» AIM:
Turn everything from the row containing "Given: Click the" down to the row containing "pos(1960,15)" into a numbered list, dropping any blank lines.

» PROVIDED DATA:
## begin
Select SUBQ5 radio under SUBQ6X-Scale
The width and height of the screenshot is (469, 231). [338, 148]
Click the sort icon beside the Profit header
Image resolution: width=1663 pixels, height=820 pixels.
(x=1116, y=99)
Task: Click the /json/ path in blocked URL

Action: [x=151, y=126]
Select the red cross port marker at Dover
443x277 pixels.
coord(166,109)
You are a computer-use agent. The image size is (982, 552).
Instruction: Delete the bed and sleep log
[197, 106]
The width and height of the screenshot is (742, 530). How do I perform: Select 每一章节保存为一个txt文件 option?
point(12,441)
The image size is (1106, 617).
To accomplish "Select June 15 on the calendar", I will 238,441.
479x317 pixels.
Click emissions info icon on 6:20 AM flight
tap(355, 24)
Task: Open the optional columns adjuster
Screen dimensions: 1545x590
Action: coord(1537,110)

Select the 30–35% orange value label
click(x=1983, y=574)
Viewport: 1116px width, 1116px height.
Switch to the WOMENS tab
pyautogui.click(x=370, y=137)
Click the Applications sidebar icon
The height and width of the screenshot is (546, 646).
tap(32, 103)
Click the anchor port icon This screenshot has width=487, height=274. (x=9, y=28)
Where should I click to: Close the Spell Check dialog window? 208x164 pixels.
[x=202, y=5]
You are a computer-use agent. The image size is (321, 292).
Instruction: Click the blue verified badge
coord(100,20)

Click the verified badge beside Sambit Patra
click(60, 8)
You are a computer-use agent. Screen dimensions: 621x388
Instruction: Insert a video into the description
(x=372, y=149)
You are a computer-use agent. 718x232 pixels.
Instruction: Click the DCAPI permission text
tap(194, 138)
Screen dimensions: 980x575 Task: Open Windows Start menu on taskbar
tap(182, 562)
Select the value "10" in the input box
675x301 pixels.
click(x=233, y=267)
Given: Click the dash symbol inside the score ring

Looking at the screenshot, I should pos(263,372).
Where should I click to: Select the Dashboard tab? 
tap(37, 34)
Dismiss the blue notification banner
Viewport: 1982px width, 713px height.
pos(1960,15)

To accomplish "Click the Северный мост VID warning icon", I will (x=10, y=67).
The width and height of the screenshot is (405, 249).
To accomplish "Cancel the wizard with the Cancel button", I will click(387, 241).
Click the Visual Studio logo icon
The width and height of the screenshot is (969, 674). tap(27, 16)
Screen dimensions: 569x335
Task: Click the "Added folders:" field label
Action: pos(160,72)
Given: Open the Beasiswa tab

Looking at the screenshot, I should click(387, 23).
## end
» THE COMPLETED TASK:
1. Given: Click the dash symbol inside the score ring
2. Looking at the screenshot, I should pos(263,372).
3. Where should I click to: Select the Dashboard tab? 
4. tap(37, 34)
5. Dismiss the blue notification banner
6. Viewport: 1982px width, 713px height.
7. pos(1960,15)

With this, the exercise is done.